Awww, isn’t it cute? Psychiatrists have found a new word, and are all abuzz with the possibilities. What’s all this about mutuality? Let’s have a look:
Collaborating with patients, John R. Elpers, MD, professor emeritus of clinical psychiatry and behavioral sciences at UCLA, and Gary Sachs, MD, director of the Bipolar Clinic and Research Program at Massachusetts General Hospital in Boston:
“We’ve learned from our [patients] they do best when we let them take charge of themselves,” Dr. Elpers says. “Medications are helpful but only helpful when the client understands how to take them. We need to teach patients how to manage symptoms, give them the freedom to adjust them. In this way the physician becomes a consultant for the patient.” (my bold).
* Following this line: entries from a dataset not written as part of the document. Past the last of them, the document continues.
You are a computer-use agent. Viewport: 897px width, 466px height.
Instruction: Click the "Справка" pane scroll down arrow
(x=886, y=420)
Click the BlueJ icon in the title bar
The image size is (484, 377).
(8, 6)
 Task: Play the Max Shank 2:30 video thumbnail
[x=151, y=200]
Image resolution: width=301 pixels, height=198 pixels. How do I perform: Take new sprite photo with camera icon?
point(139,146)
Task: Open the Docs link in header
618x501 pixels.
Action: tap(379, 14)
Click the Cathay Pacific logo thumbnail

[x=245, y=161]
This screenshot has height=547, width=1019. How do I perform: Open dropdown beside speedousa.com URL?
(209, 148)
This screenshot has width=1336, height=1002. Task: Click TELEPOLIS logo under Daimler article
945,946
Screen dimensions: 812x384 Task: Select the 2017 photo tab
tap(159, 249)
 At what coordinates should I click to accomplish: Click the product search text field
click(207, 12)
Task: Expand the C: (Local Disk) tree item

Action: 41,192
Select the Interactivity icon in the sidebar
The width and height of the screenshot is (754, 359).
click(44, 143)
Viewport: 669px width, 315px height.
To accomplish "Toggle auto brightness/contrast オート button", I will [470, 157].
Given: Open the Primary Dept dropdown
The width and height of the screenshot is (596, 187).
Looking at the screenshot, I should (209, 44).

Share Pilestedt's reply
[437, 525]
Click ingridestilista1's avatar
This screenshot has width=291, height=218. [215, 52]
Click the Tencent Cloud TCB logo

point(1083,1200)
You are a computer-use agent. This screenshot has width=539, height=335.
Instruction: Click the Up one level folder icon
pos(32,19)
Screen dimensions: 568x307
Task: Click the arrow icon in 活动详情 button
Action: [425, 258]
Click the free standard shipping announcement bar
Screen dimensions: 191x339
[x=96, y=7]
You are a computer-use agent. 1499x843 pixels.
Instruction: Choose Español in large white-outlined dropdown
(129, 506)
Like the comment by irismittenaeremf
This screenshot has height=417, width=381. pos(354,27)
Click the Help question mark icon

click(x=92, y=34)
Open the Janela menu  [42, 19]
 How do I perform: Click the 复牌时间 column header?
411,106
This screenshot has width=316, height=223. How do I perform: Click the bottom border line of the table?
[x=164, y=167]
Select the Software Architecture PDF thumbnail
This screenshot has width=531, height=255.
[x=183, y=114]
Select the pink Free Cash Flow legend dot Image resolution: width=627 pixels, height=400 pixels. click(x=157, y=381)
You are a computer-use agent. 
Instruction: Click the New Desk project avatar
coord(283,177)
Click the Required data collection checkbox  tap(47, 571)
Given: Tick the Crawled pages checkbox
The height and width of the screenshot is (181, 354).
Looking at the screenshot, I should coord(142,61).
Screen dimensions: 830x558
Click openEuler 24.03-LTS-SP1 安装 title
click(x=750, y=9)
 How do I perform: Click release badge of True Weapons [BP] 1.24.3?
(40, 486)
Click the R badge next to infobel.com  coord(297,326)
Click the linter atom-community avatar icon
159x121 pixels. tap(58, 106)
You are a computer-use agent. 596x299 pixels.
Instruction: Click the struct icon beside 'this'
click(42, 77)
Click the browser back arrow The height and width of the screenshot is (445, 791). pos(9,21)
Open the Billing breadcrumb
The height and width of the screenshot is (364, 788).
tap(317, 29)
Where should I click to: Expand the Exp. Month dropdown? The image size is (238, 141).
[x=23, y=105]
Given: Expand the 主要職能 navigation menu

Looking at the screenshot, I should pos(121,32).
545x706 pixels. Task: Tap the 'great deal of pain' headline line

And many physicians are moving beyond “compliance” to “concordance” or “aiming for agreement,” Dr. Sachs says. “We are mapping out together, asking patients, ‘How do we get here?’ The key is to formulate a menu of choices for the patient and then negotiate.”
But sometimes there’s a disconnect, and what physicians are saying isn’t what patients are hearing.
One has to ask if what patients are saying is quite what physicians are hearing, but one is not necessarily convinced patients say much of anything substantive in these transactions to begin with, beyond the general shucking and yessah, I will, whatever you say sir. And then do what we do with our pills and both doc and pt. know it’s a sham and to participate knowingly in a sham is insane. Nice set-up beyotches.
It’s like this: What is is. Except when I go to the psychiatrist’s office, where I leave the reality based world behind and act out teh charade, but only when entering the domain I must enter because my reality-testing has been found lacking. A disconnect you say? Pshaw!
No more nonsense about compliance and non-compliance. This is straight from the horse’s
ass mouth. Concordance: arrow meet quiver.